Technical systems such as watermarking and provenance standards may strengthen verification efforts, but shouldn't be considered definitive proof. Source verification, citation checks, editorial review and contextual analysis remain essential for evaluating trustworthiness.
The Liar’s Dividend: When Real Writing Is Dismissed as AI
Generative AI has created a new trust problem: authentic content can now be dismissed as fake. This is often called the “liar’s dividend,” where the existence of AI-generated media gives people a way to deny real evidence by claiming it was generated with AI.
For written content, this can unfairly damage students, journalists and professionals whose work appears polished, structured or similar to AI-assisted writing. A student may be accused of cheating because their writing improved, a journalist’s reporting may be dismissed as synthetic or an employee may deny writing a real message by claiming it was fabricated.
The problem becomes especially dangerous when suspicion replaces evidence. AI detection should not rely on instinct alone, particularly in high-stakes situations involving education, journalism or workplace disputes.
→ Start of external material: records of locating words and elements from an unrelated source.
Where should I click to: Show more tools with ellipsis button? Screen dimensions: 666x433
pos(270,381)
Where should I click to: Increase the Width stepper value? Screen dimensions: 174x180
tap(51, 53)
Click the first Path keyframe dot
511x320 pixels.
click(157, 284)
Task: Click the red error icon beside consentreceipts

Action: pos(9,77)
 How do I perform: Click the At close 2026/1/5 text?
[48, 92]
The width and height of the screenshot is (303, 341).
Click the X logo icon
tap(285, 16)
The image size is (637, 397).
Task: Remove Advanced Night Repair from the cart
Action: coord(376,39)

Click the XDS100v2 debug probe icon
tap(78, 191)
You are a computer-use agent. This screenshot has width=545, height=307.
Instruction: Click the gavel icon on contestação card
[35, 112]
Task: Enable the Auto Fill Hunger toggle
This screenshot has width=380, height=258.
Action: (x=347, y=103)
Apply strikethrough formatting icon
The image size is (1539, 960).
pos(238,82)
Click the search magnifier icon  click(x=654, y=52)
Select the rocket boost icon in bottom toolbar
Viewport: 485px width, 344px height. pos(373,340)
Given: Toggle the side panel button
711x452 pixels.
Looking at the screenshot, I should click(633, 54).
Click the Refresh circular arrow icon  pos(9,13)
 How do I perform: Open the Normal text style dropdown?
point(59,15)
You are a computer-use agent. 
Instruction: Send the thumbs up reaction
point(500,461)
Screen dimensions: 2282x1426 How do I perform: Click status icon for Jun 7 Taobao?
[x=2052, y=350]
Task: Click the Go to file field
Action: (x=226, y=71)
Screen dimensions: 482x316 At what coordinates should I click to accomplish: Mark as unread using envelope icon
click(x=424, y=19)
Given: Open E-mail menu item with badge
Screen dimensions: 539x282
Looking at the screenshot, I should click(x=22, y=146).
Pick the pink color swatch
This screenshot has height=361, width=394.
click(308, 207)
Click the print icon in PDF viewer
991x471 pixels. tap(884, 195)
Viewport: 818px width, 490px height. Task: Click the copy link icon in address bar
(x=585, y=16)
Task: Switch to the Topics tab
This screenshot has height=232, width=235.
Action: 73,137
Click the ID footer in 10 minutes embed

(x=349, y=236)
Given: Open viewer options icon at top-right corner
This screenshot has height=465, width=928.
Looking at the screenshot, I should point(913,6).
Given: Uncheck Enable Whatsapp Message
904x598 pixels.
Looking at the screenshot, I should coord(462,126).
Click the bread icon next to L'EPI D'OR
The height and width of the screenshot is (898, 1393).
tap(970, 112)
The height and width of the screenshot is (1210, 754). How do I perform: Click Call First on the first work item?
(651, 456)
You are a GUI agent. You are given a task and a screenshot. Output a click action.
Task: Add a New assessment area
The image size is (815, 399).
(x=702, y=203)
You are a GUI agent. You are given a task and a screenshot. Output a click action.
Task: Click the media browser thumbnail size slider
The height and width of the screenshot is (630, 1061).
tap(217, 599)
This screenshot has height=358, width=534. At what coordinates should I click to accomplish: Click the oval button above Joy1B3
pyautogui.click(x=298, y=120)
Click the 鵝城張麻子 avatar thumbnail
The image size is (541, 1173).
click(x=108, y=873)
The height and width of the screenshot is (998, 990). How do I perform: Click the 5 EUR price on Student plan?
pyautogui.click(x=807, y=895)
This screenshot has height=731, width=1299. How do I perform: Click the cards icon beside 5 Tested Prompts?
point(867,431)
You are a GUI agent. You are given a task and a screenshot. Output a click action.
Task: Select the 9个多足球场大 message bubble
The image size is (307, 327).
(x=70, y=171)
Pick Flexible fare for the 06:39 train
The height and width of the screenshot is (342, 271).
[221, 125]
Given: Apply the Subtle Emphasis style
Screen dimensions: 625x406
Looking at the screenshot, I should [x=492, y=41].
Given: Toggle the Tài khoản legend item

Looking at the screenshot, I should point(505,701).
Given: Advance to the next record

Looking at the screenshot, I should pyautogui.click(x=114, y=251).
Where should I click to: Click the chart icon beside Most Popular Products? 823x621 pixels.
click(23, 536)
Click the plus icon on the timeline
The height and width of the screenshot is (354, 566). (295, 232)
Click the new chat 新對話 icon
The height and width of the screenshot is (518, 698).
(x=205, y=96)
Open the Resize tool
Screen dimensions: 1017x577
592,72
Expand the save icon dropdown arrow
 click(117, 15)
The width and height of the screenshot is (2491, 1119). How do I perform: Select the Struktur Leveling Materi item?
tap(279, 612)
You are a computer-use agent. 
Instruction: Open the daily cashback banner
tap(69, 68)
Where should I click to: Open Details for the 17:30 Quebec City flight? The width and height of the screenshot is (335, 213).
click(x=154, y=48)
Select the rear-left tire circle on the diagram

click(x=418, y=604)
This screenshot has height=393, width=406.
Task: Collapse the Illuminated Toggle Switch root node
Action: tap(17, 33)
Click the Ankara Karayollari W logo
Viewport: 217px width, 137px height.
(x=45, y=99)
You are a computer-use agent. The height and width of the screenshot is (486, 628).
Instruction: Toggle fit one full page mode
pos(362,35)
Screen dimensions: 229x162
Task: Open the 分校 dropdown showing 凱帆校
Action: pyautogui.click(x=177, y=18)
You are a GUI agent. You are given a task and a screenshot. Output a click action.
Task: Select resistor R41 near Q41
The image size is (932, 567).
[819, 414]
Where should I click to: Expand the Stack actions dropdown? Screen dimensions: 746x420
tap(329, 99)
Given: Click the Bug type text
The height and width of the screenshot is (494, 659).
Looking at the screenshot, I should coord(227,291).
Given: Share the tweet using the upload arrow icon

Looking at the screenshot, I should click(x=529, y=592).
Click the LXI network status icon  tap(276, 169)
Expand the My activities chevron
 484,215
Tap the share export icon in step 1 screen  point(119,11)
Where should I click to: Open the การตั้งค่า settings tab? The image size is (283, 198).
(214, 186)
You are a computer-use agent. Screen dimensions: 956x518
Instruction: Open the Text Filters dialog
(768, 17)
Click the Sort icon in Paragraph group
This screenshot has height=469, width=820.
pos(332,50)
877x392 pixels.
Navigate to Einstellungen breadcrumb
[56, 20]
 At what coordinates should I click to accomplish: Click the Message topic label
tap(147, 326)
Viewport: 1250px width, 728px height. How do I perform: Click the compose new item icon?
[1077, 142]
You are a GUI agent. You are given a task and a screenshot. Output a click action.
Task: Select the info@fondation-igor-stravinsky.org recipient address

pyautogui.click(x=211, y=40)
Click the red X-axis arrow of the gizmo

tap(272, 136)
Reviewers should instead examine supporting evidence such as drafts, metadata, document history, citations, communication records and corroborating sources.
As AI-generated content becomes more common, trust will depend increasingly on transparent review processes rather than subjective impressions, detector scores or assumptions that are based on writing style alone. Businesses, schools and publishers need clear standards for disclosure, verification and dispute resolution so that efforts to identify AI-generated content do not unfairly punish legitimate work.
Related Article: AI Literacy Is the New Must-Have Workplace Skill
The Best Defense Is Editorial and Digital Literacy
The strongest defense against AI-generated misinformation is not a single detector or watermark system, but stronger habits around source verification, contextual review and editorial judgment.
As AI-assisted content becomes harder to distinguish from human-authored work, businesses, schools and publishers need clear standards for disclosure, verification and review rather than relying on suspicion or automated scores alone. Detection tools and provenance systems may help, but accountability, transparency and human judgment remain essential for determining whether content is trustworthy.
FAQs About Detecting AI-Generated Content
- AI-generated content is largely created by an AI system from a prompt.
- AI-assisted content involves meaningful human direction, editing, sourcing and judgment, with AI supporting parts of the process.
- AI-edited content starts with human-created material and uses AI for polishing, grammar, formatting or restructuring.
The distinction matters because “AI-generated” is often too blunt a label for modern workflows.
Look for:
- Named sources
- Original reporting
- Clear attribution
- Specific examples
- Transparent methodology
- Current links
Trustworthy content usually shows judgment: what matters, what is uncertain, what changed, who is affected and why the reader should care.